Julie Refardt1
(1) Erasmus MC, Rotterdam, Netherlands.
Background:
Chronic hyponatremia is associated with increased mortality and rehospitalization rates, but it is unclear whether this association is causal. This leads to uncertainties in correction, which is therefore often slow or absent. The aim of this study was therefore to evaluate the direct effects of targeted hyponatremia correction versus routine care on mortality and rehospitalization rates.
Methods:
Randomized controlled, superiority, parallel-group, international multi-center trial with blinded outcome assessment.

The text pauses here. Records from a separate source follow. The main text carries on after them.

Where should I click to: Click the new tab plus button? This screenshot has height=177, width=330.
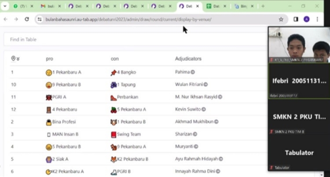click(x=263, y=6)
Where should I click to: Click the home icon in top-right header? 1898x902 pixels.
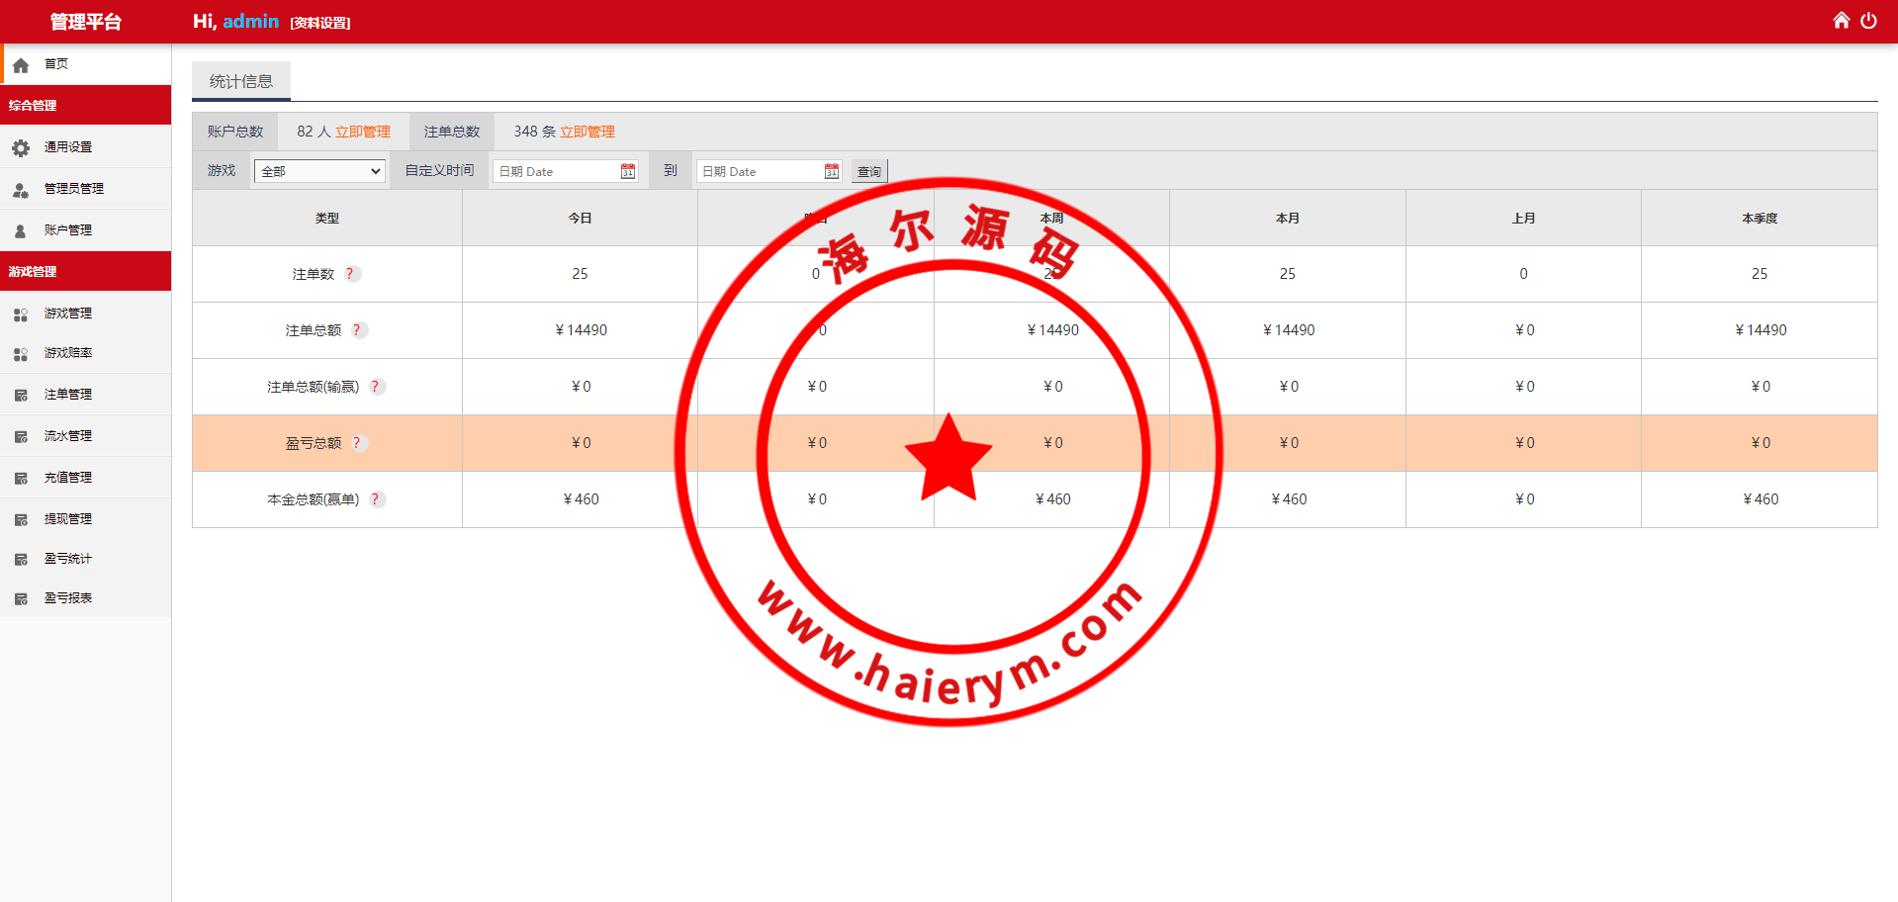point(1841,21)
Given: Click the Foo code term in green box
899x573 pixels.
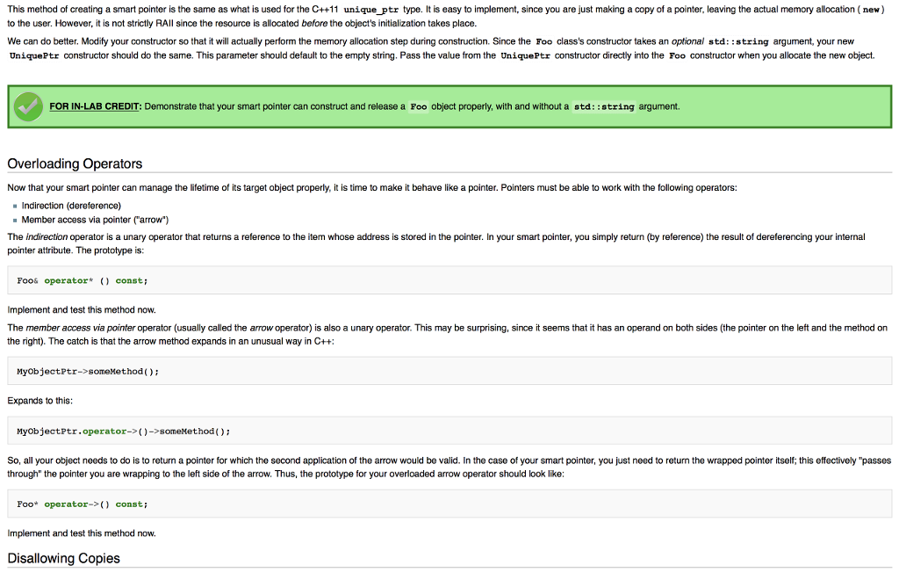Looking at the screenshot, I should point(419,106).
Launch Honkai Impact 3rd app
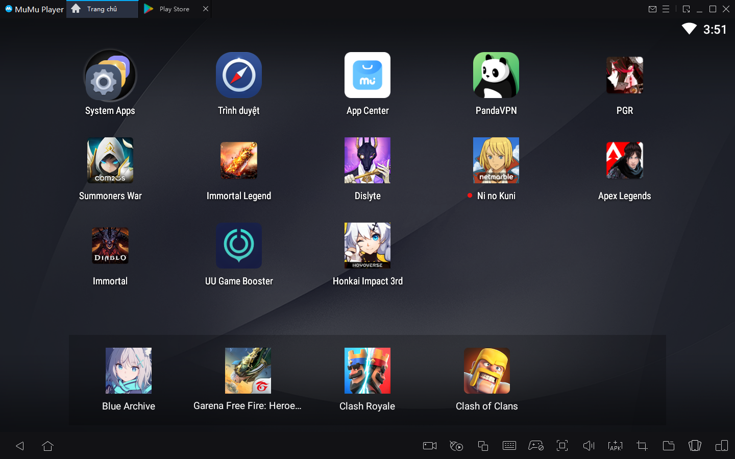The width and height of the screenshot is (735, 459). point(368,246)
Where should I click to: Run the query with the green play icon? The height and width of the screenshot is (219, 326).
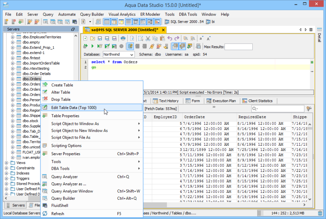[x=92, y=46]
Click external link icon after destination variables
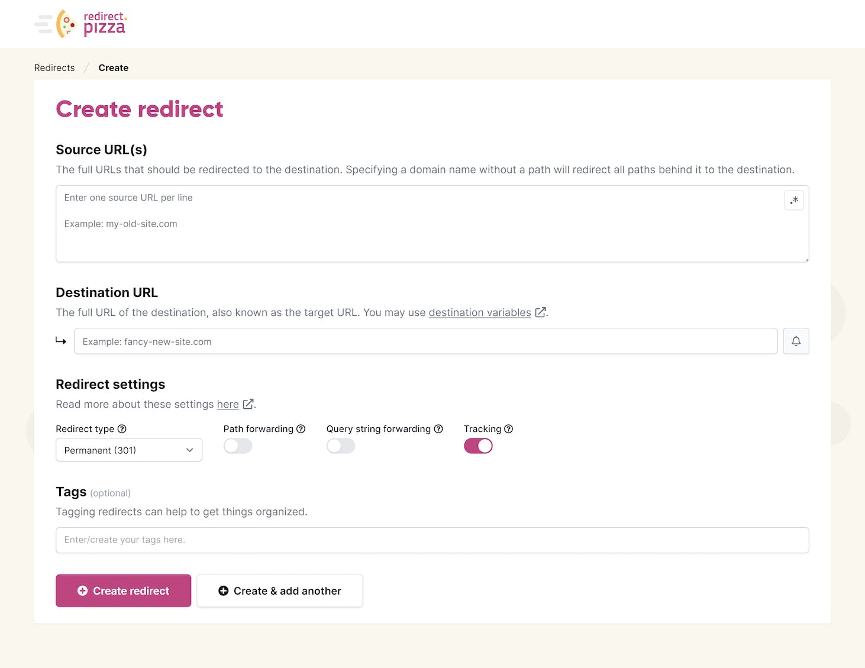The width and height of the screenshot is (865, 668). 540,312
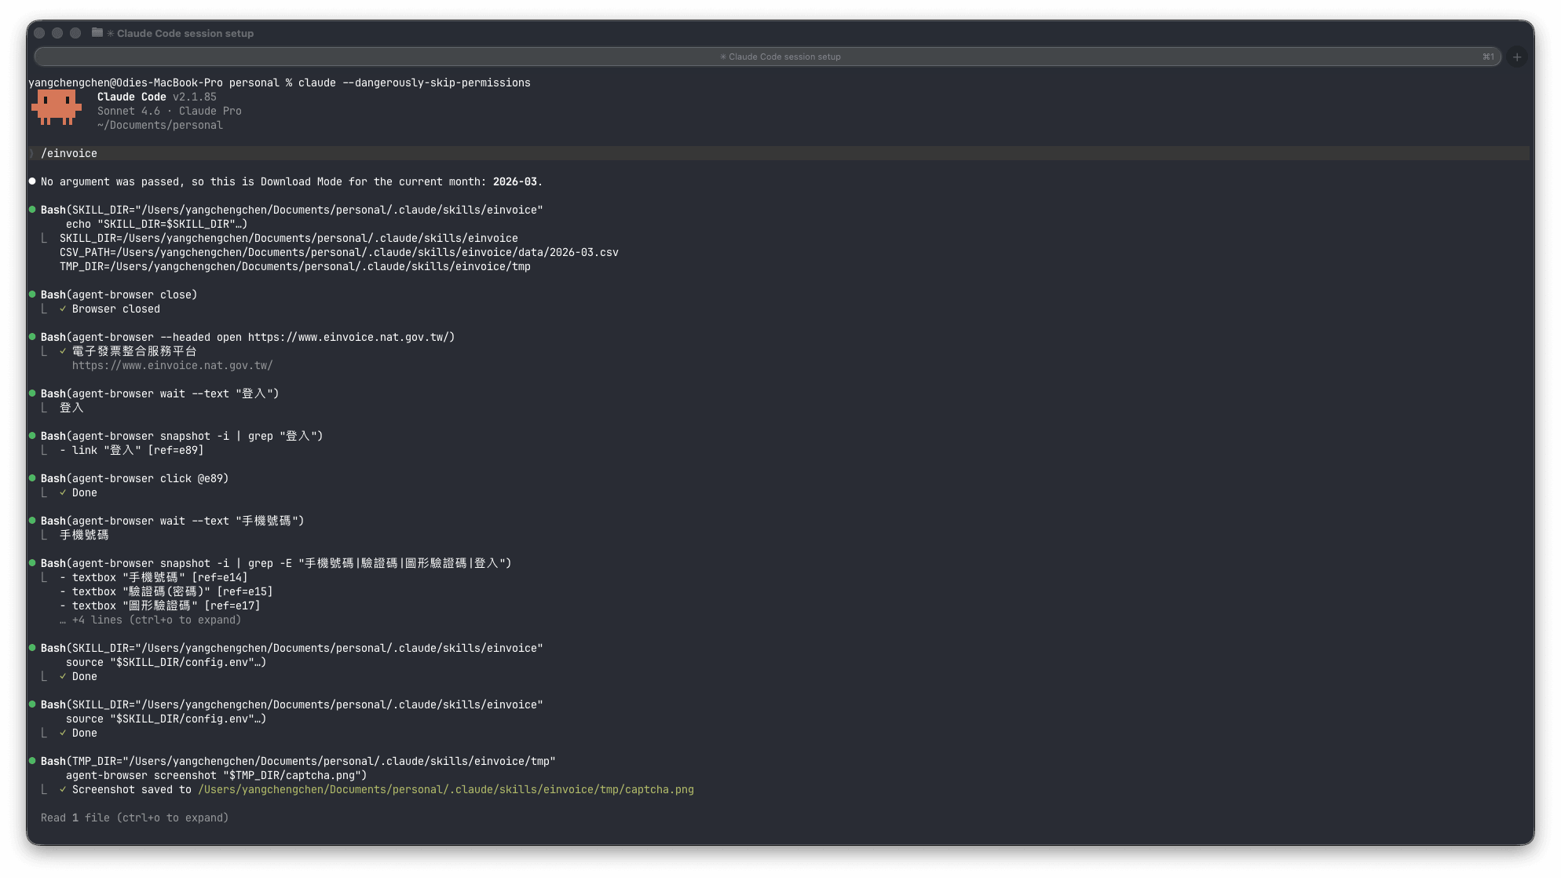
Task: Click the /einvoice prompt input line
Action: (x=69, y=153)
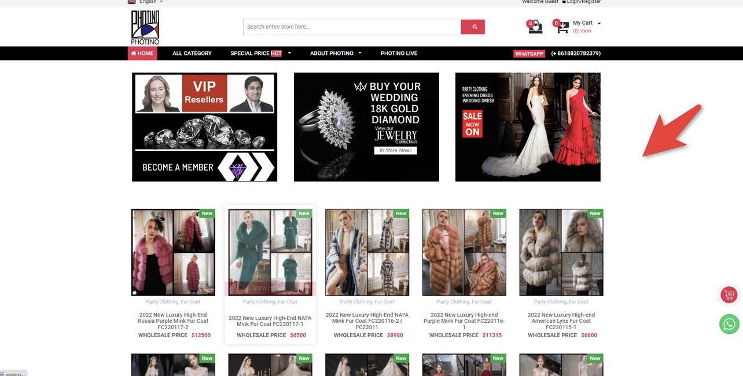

Hospitalized participants with hyponatremia <130 mmol/L from nine tertiary centers across Europe were assigned to undergo either targeted correction of plasma sodium levels according to guidelines (intervention) or routine care for hyponatremia (control). The primary outcome was the combined risk of death or rehospitalization within 30 days of study inclusion.
Results:
2174 patients were included in the primary analysis of which 1079 (49.6%) were randomized to the intervention and 1095 (50.4%) to the control group. Through the intervention, 641 (60.4%) patients reached normonatremia, compared to 493 (46.2%) patients in the control group.
Within 30 days, death or rehospitalization occurred in 93 (8.6%) and 138 (13.0%) patients in the intervention group, compared to 93 (8.5%) and 151 (14.0%) patients in the control group, leading to a combined event rate of 21.0% (224/1079 patients) in the intervention group and 22.2% (239/1095 patients) in the control group, estimated absolute difference in proportions [95% CI] -1.2% [-4.7, 2.3], p=0.50. This result was robust in the per protocol analysis and in subgroup analyses considering hyponatremia etiology, severity or correction rate.
Conclusion:
In this large hyponatremia intervention trial, targeted plasma sodium correction did not reduce 30-day mortality and rehospitalization rates. This suggests that in hospitalized patients, chronic hyponatremia is a marker of disease severity rather than a cause of worse outcome.